Treatment of Oblique Displaced Proximal Phalanx Fracture of the Finger
For an oblique displaced proximal phalanx fracture, surgical fixation is recommended when displacement exceeds 3mm, with open reduction and cerclage wire fixation being the preferred technique for long oblique/spiral patterns, allowing immediate joint mobilization to optimize functional outcomes.
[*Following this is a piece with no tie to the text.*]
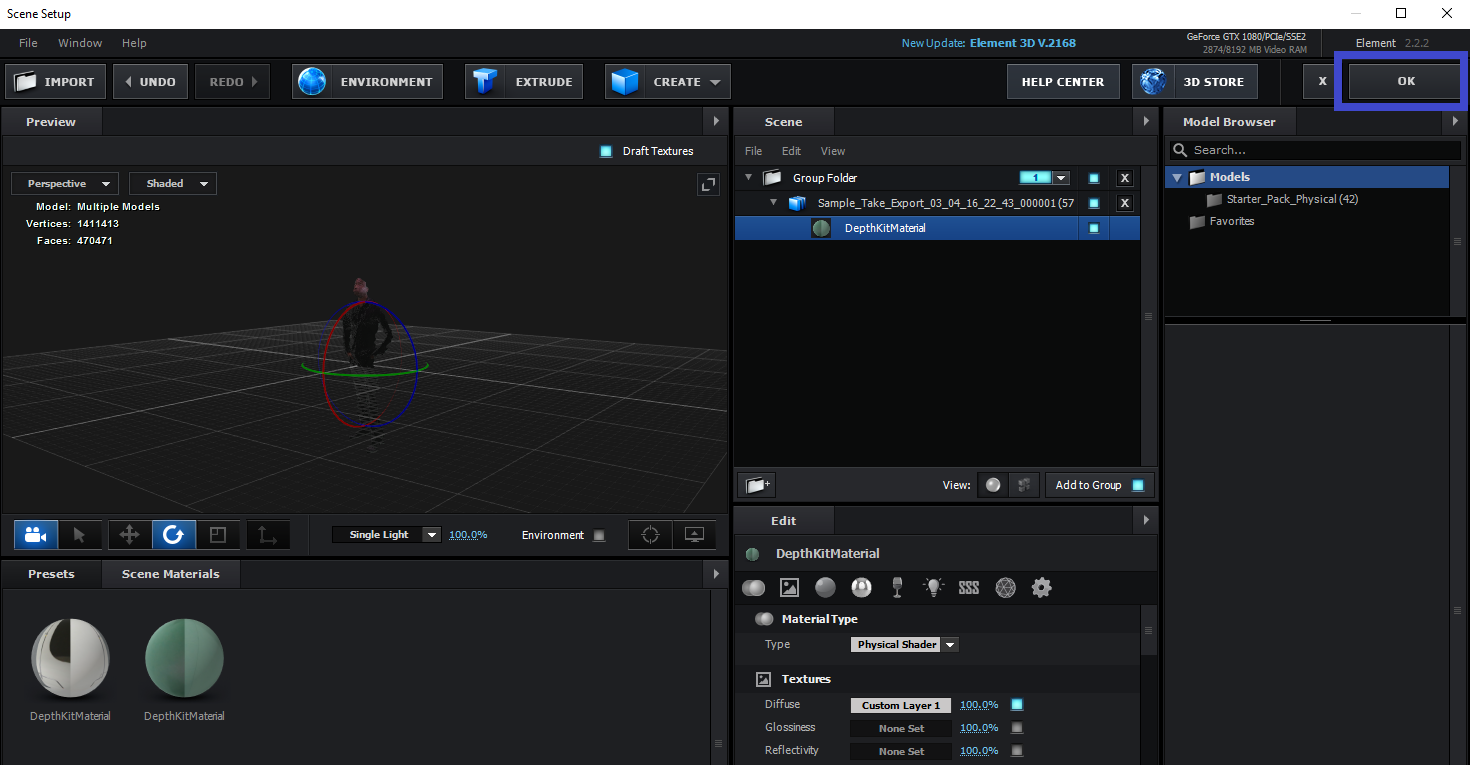The image size is (1470, 765).
Task: Open the SSS subsurface scattering section
Action: pos(968,588)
Initial Assessment and Imaging
- Obtain three-view radiographs (posteroanterior, lateral, and oblique) to properly evaluate fracture pattern, displacement degree, and articular involvement 1
- Two-view radiography is inadequate for detecting all fracture characteristics 1
- Examine finger alignment during active flexion by having the patient make a fist to detect malrotation 1
- Scissoring (finger crossing over or under adjacent digit) indicates rotational malalignment requiring immediate surgical intervention 1
Surgical Indications
Refer for surgical treatment if any of the following are present:
- Fracture displacement >3mm 1
- Interfragmentary gap >3mm 1
- Involvement of more than one-third of the articular surface 1
- Any malrotation detected on clinical examination 1
- Unstable fracture pattern 2, 3
Surgical Technique for Oblique/Spiral Fractures
- Open reduction with cerclage wire fixation is the optimal technique for long oblique/spiral proximal phalanx fractures 4
- This approach allows immediate postoperative mobilization of all joints (metacarpophalangeal and interphalangeal), which significantly improves outcomes 4, 5
- Cerclage wire fixation achieves union in all cases with minimal complications (infection rate <5%, no wire migration or complex regional pain syndrome) 4
- Leaving the metacarpophalangeal and proximal interphalangeal joints free to move immediately after surgery produces significantly better total active motion scores compared to techniques that immobilize these joints 5
Alternative Surgical Options
- Percutaneous K-wire fixation is technically easier and reliable for transverse fractures but produces inferior results when the metacarpophalangeal joint is immobilized 5, 3
- K-wire fixation that leaves joints free produces excellent-to-good results in 72% of cases 5
- Mini external fixators can be used for comminuted patterns 3
Conservative Treatment (Only for Specific Cases)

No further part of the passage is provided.